The voluntary administrators needed $9m to survive until the ski season opened. They had put together a $4m rescue package, from the Government and ANZ, but that money was due to run out by Christmas.
Voluntary administrator John Fisk held a public meeting in Ohakune on Wednesday night, and said Monday’s Cabinet meeting advised there was no more money available, according to a Facebook post by Owhango Community Board member Murray Wilson.
Sam Clarkson, founder of the Save Mt Ruapehu Skifields Group, said the Cabinet decision not to inject more funding was baffling.
Either way, taxpayer money would be needed but the most expensive option was liquidation, Clarkson said.
Fisk was contacted for comment.
A spokesperson for MBIE said the Crown extended bridging finance of $2m in a ‘one-off’ loan, which was matched by ANZ.

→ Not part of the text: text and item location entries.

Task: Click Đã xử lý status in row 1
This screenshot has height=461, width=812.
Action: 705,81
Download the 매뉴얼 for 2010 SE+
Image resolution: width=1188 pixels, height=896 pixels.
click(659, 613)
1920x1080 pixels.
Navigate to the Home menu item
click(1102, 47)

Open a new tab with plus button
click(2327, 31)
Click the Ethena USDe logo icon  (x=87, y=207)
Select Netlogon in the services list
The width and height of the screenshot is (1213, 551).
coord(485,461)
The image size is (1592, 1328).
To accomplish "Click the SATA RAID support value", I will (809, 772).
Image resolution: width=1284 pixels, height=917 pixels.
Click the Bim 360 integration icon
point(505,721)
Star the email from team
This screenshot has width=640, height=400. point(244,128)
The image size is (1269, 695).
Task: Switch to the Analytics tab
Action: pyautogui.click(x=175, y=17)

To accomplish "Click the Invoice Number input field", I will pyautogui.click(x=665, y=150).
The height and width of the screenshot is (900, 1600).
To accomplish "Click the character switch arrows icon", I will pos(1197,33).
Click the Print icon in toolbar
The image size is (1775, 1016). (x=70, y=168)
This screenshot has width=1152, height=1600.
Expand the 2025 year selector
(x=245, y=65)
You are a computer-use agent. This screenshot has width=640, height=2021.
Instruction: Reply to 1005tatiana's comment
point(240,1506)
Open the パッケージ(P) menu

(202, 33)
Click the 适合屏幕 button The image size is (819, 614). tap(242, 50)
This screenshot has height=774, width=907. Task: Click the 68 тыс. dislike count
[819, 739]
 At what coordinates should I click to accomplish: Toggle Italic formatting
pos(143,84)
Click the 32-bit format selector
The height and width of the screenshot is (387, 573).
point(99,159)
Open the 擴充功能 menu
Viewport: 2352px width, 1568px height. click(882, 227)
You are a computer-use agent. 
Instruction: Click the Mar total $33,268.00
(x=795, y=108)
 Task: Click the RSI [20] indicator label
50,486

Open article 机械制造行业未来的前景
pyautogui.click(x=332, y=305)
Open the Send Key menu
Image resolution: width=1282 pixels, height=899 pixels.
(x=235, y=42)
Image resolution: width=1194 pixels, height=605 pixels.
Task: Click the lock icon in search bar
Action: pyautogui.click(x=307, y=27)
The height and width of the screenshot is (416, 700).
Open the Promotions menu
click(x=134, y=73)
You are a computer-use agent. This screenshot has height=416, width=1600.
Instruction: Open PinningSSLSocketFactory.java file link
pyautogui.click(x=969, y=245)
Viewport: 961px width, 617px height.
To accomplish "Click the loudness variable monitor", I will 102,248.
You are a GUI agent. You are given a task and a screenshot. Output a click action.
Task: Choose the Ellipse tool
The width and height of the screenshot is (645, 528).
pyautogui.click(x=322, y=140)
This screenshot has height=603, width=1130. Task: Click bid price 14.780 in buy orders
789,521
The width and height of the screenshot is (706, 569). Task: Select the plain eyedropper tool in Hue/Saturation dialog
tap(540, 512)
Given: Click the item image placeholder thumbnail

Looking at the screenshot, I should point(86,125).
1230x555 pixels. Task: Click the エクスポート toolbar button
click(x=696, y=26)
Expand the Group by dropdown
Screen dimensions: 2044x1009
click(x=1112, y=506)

That was to provide sufficient working capital to retain the RAL management team while a potential resolution was being negotiated.
“Issues remain challenging, and Government is continuing to consider the situation.
“There is no further update at this stage.”
The cost to the Crown to remove the ski field infrastructure from Mt Ruapehu and return the area, in a National Park, to its natural state was estimated at up to $100m. There would also be revenue loss for local businesses.
“The taxpayer has two choices here, pay up about $10m or $15m to rescue RAL or pay $100m to slaughter the Central North Island economy, and Cabinet has given no reason why,” Clarkson said.
“It’s just fiscal madness.”
Last month, the Ministry of Business, Innovation and Employment asked the administrators to survey RAL’s 14,500 life pass holders to see if they would financially support a new entity to operate the ski fields.
A further $10m to $15m was needed to set up the new entity.